As a child he attended the yeshiva in Plungė led by Rabbi Chaim Yitzchak Bloch Hacohen. At the age of 14 he went to study Talmud at the Telshe yeshiva, where he studied Torah until he was twenty, under rabbis Eliezer Gordon and Shimon Shkop. He then spent half a year in Novardok yeshiva, after which he spent three years in Raduń Yeshiva studying under the Chofetz Chaim and Rabbi Naftoli Trop.

He married the daughter of the rabbi of Vidzh, and became rabbi there at the end of 1911, when his father-in-law became the rabbi of Vilkomir (Ukmergė). His nephew was Daniel Kahneman, a psychologist and economist.

After Rabbi Yitzhak Yaakov Rabinovich died in 1919 Kahaneman was appointed the new rabbi of Ponevezh. He built three yeshivas there, as well as a school and an orphanage. All of these institutions were destroyed, and many of his students and family killed, during World War II.

He was elected to the Lithuanian parliament. He was also a member of the autonomous National Council of Lithuanian Jewry and an active member and leader of Agudat Yisrael.

The outbreak of World War II caught him during his visit to the British Mandate of Palestine, after which he was intending to visit the United States. Learning about the Red Army's occupation of Lithuania, he decided to stay in Palestine. He continued, from a distance, to oversee the Ponevezh Yeshiva. After the entrance of the Nazis in Ponevezh, the yeshiva was destroyed and all students were murdered. A few years later, in 1944, Kahaneman succeeded in re-establishing the Ponevezh Yeshiva in Bnei Brak. After unsuccessful attempts to save European Jews, Kahaneman focused on developing communities in Palestine, building Kiryat Ha-Yeshiva ("Town of the Yeshiva") in Bnei Brak and Batei Avot orphanages. He also traveled widely in the diaspora to secure financial support for the yeshiva, which he constantly improved and extended.
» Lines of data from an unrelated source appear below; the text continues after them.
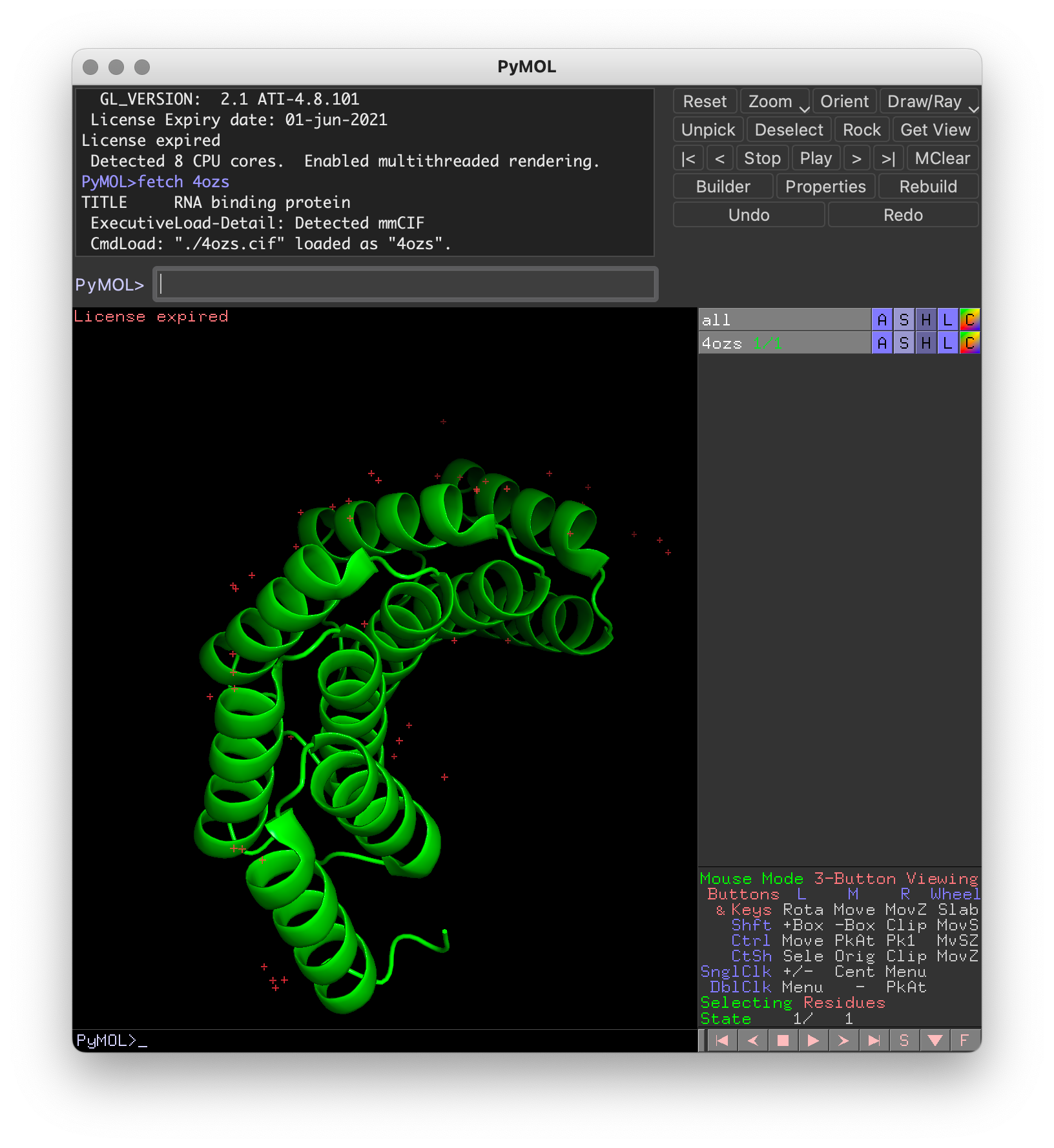Open the Show (S) menu for 4ozs

(x=904, y=343)
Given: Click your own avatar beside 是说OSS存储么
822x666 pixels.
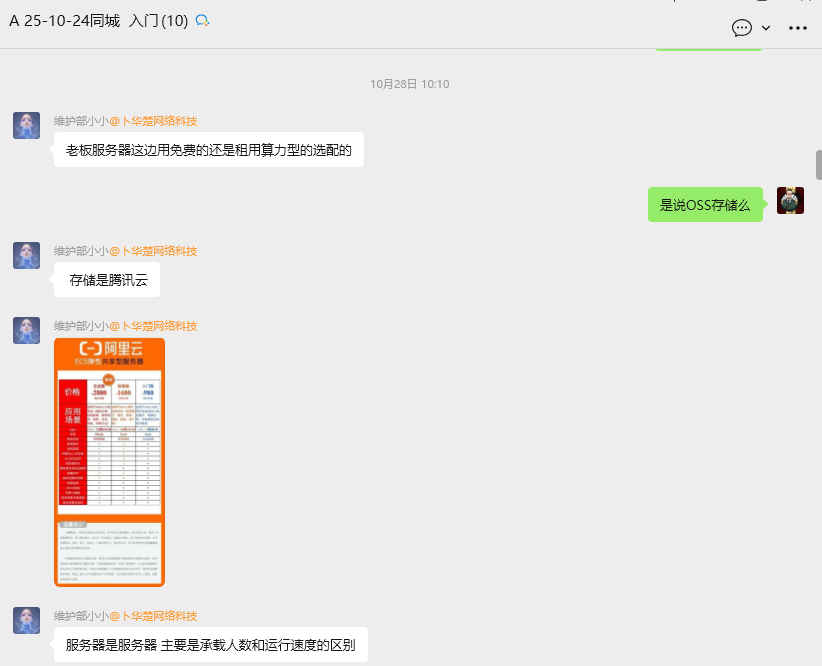Looking at the screenshot, I should pos(790,200).
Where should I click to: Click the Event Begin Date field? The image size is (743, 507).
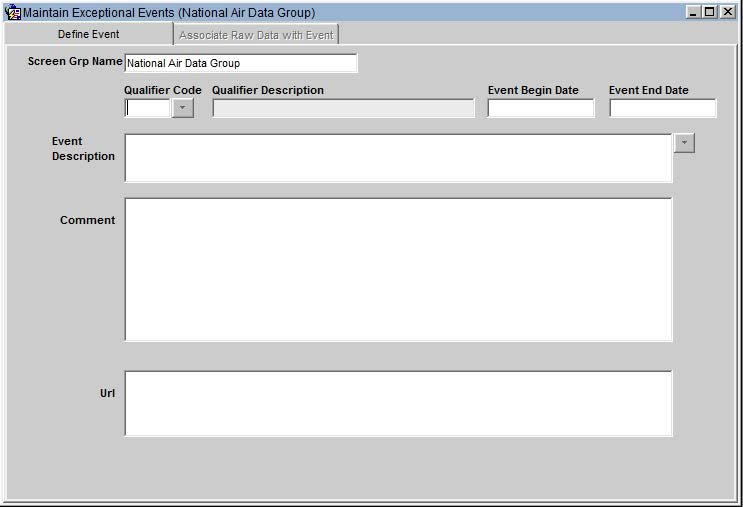click(540, 108)
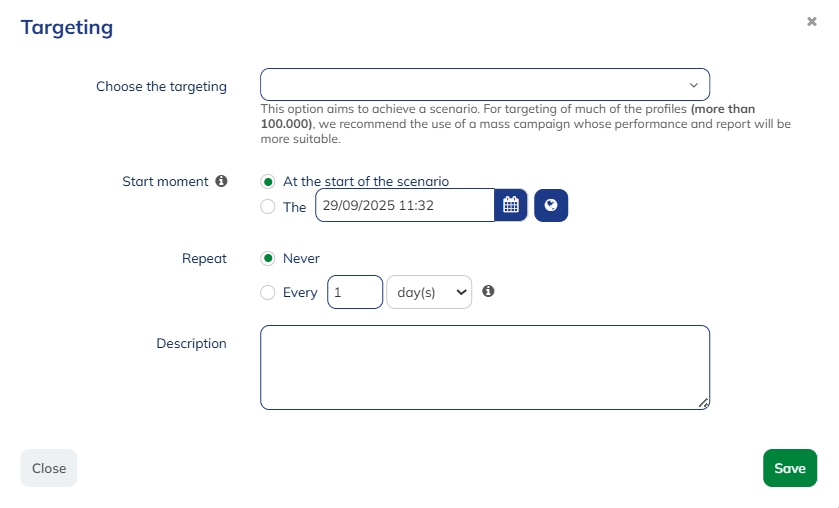839x508 pixels.
Task: Enable the 'Every' repeat radio button
Action: [x=267, y=292]
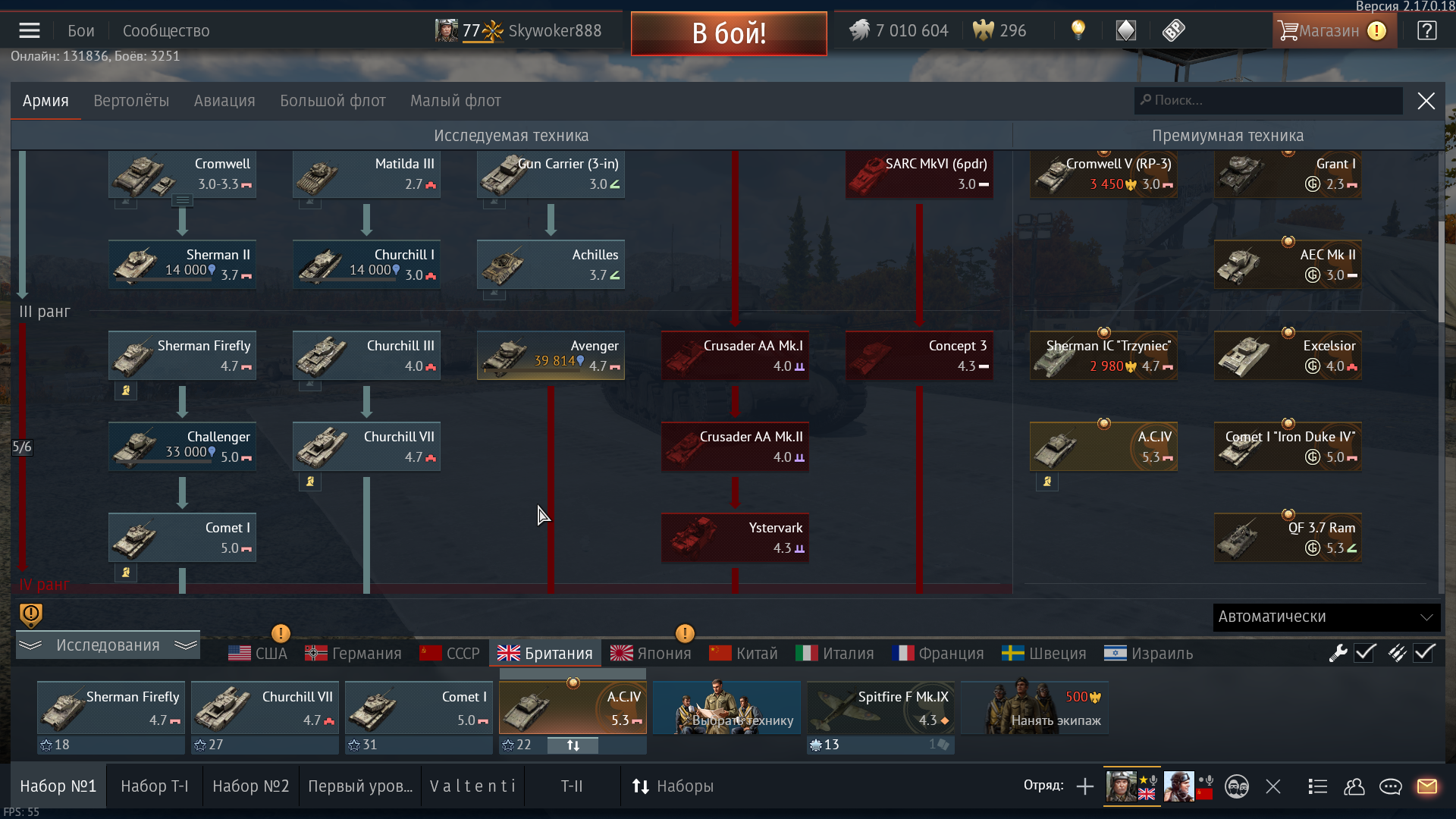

With the help of longtime friend Rav Moshe Okun, Kahaneman succeeded in turning the re-established Ponevezh yeshiva into one of the largest in the world- a leading one among the Litvishe.

He sought to take care of many orphans, especially the Yaldei Tehran ("Children of Tehran") – children who escaped from Nazi Europe by walking across Europe to Tehran - as well as other refugees, among them Biala Rebbe – Rabbi Ben Zion Rabinowitz.

Kahaneman died on 3 September 1969 in Bnei Brak, Israel. After his death the Ponevezh Yeshiva community divided into two over the conflict on leadership.

Kahaneman wrote Talmudic commentaries and an exegesis on the Passover Haggadah, though these - together with transcripts of his lessons - were published only after his death.

=== Opinion on State of Israel and Zionism ===
In contrast to the prevalent Haredi opposition to Zionism, Kahaneman showed signs of support for the State of Israel. He considered the establishment of the State of Israel to have religious significance, especially after the experience of the Holocaust, believing it was God's plan. He is known for insisting that the flag of Israel be flown outside of the Ponevezh Yeshiva on Israel's Independence Day. He also refrained from saying the Tachanun prayer - a daily prayer of penitence - on that day, as a sign of celebration.

He said in an article that Israel's military victories during the Six Day War "obvious miracles", and that "even blind people can sense palpable miracles... the miracles, wonders, salvations... the comforts and battles". Kahaneman opposed the idolization of the Israeli warrior, seen as tough in contrast to Holocaust victims seen as enfeebled.